Esses constituem um grupo poderoso e de grandes ligações, principalmente porque maioria dos alimentos consumidos pelas classes mais populosas, coincidentemente as mais pobres, é produzida em explorações de pequena e média dimensão - uma estatística irônica, se for considerado o elevado crescimento econômico geral que é, em partes, impulsionado justamente pelas exportações do setor agrícola. "A falta de vontade política em garantir que os grandes negócios que envolvem recursos sejam realizados de forma justa e aberta é idêntica à falta de vontade política em fazer justiça nos casos em que os conflitos resultam em assassinatos", destaca o documento.
 
O relatório também registra que a exploração florestal e empresas agrícolas têm uma enorme influência nas regiões onde foram cometidos homicídios contra ativistas e aponta como exemplo a província de Mato Grosso do Sul, onde a classe política é dominada por interesses de empresas agrícolas que incluem carne de vaca, soja e cana-de-açúcar e, não à toa, tem conflitos frequentes com as comunidades Guarani e Kuranji.
 
Esclarece, ainda, que o aumento de mortes é a face mais premente e mensurável de um conjunto de ameaças que envolvem intimidação, violência, estigmatização e criminalização, mas que a falta de informações públicas relativas a essas ameaças e a segurança das pessoas em perigo dificultam o acompanhamento desses casos. 



Histórico de ameaças
 
Embora o relatório não aponte os casos por estados, o Espírito Santo não está livre de episódios de violência decorrentes dos conflitos no campo, que ocorrem principalmente no norte, contra índios e quilombolas, em decorrência dos plantios de eucalipto da Aracruz Celulose (Fibria). A luta das comunidades tradicionais pela recuperação de seu território explorado pela Aracruz desde a ditadura militar resultou em episódios de violência, ameaças e prisões arbitrárias.

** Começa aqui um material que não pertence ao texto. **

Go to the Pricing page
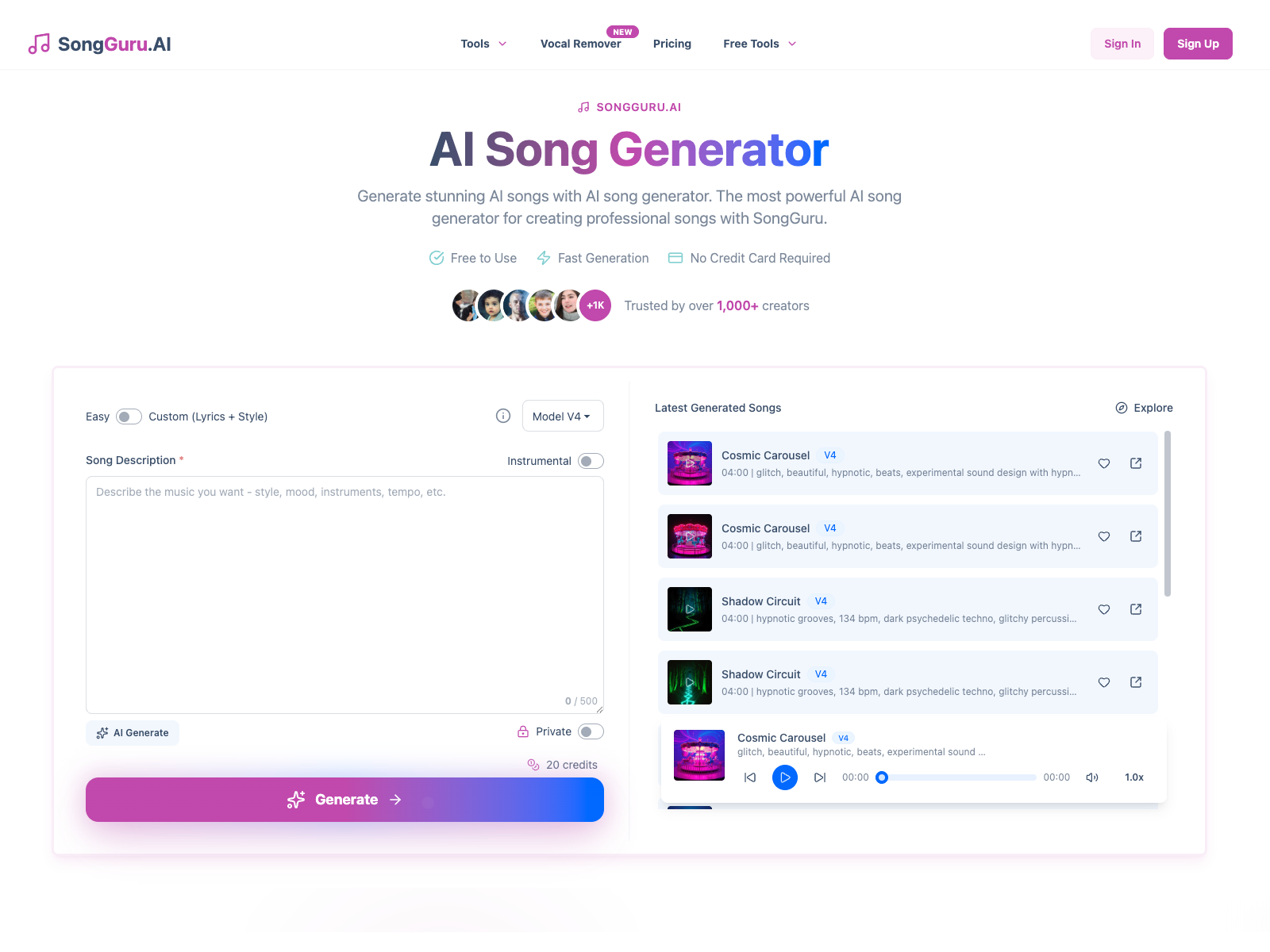Image resolution: width=1270 pixels, height=952 pixels. (672, 44)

Denúncias como a registrada recentemente pelo quilombola  Manoel Pedro Serafim, que teve parte de sua propriedade incendiada em março deste ano, em represálias às críticas feitas contra a Aracruz Celulose, são comuns na região. Alguns episódios semelhantes, que contaram com auxílio da força policial do Estado, já foram alvos de ação de indenização pelo Ministério Público Federal no Estado (MPF-ES), com decisão favorável da Justiça. 
 
Na Grande Vitória e interior, militantes de movimentos sociais também foram alvo de intimidação pela Vale, investigada pela prática de espionagem e monitoramento de lideranças contrárias aos impactos de suas usinas. Há, também, denúncias de escutas telefônicas ilegais. 
 
Em Vila Velha, um aterro ilegal virou caso de polícia no bairro Ulisses Guimarães, em Vila Velha. O líder comunitário José Geraldo Lazarini, 56 anos, foi vítima de atentados em sua casa, alvejada por tiros. Ele denunciou a empresa registrada como Dailton Perim, de CNPJ 450141837-00, por crime ambiental, e precisou ser incluído em programa de proteção.

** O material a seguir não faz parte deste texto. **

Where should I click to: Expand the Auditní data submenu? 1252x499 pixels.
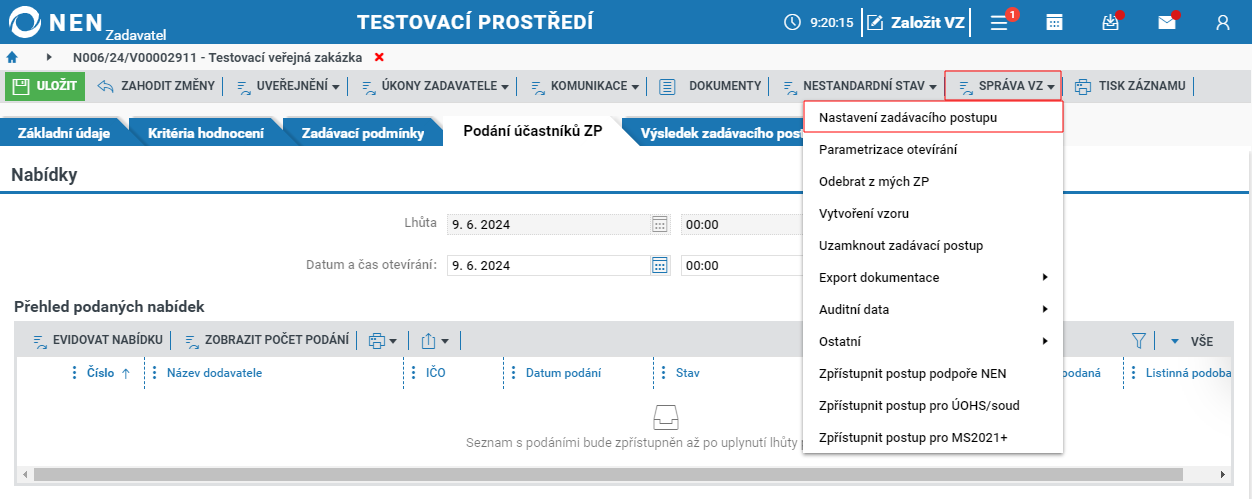pos(933,309)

Outro caso emblemático no Estado foi o assassinato do ambientalista Paulo César Vinha, há 20 anos, após denunciar a extração ilegal de areia em uma área de restinga de Guarapari. Ele passou a receber ameaças e provocações de dois irmãos empresários, Ailton Barbosa Queiroz e José Barbosa Queiroz, que cercaram o biólogo e dispararam três tiros contra ele, no momento em que documentava com fotos uma área devastada do parque de Setiba.
 
Os irmãos se entregaram três meses depois e ganharam o direito de responder ao processo em liberdade. O julgamento dos acusados só aconteceria quatro anos depois do crime. Primeiro absolvidos, os irmãos seriam condenados em um segundo julgamento. Hoje, um está em liberdade condicional. O outro está foragido. Em homenagem ao biólogo, após sua morte, o parque de Setiba passou a se chamar Parque Estadual Paulo César Vinha.